▶ TASK TO COMPLETE: Go to the line containing "Task: Open the Production menu" in the records below. Repeat it and the lines after it exactly, all the way to the end.

-------- RECORDS PROVIDED

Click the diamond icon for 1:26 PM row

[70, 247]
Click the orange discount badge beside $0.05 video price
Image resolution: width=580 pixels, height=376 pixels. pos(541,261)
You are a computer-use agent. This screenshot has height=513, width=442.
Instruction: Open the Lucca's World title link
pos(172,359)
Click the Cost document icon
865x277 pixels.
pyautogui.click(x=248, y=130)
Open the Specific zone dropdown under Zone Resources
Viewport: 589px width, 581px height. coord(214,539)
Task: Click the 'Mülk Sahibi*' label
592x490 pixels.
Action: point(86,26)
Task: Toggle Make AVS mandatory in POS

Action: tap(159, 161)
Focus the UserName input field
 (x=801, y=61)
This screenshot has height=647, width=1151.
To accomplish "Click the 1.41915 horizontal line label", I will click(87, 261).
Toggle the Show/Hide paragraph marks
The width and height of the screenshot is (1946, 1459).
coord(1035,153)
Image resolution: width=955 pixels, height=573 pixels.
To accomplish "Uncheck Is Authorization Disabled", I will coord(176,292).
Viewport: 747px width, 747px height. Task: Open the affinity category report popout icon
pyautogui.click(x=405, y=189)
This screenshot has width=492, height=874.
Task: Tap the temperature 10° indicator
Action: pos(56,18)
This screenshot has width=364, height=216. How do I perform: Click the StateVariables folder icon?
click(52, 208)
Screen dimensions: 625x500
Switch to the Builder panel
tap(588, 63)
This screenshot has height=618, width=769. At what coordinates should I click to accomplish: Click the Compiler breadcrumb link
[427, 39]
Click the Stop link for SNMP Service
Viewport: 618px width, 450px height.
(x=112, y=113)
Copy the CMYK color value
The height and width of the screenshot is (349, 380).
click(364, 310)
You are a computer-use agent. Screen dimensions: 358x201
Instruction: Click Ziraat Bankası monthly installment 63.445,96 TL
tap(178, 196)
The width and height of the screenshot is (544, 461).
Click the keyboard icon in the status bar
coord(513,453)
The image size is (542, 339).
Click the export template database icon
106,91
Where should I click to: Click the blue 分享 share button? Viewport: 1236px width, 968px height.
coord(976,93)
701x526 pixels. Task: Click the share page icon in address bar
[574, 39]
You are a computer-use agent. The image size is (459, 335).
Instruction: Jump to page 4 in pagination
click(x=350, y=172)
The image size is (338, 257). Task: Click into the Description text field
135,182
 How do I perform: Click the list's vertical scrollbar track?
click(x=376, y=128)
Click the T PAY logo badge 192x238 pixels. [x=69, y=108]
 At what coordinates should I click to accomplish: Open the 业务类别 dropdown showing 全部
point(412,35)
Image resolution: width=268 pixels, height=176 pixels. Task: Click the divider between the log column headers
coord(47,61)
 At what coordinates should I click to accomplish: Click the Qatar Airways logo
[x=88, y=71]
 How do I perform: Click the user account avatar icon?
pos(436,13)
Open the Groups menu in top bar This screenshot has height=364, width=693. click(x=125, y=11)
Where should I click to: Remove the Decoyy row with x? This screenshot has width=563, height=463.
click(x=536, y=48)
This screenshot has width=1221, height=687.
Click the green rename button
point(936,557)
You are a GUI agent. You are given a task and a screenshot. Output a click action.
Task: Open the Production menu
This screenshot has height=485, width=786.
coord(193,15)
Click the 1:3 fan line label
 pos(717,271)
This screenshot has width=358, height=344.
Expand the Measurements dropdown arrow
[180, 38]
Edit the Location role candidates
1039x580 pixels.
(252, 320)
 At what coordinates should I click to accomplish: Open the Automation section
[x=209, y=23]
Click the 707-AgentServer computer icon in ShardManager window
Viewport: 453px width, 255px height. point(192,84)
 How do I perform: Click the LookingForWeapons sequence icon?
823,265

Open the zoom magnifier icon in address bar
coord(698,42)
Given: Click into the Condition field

----------------

▶ EXERCISE OUTPUT:
Task: Open the Production menu
This screenshot has height=485, width=786.
coord(193,15)
Click the 1:3 fan line label
 pos(717,271)
This screenshot has width=358, height=344.
Expand the Measurements dropdown arrow
[180, 38]
Edit the Location role candidates
1039x580 pixels.
(252, 320)
 At what coordinates should I click to accomplish: Open the Automation section
[x=209, y=23]
Click the 707-AgentServer computer icon in ShardManager window
Viewport: 453px width, 255px height. point(192,84)
 How do I perform: Click the LookingForWeapons sequence icon?
823,265

Open the zoom magnifier icon in address bar
coord(698,42)
Given: Click into the Condition field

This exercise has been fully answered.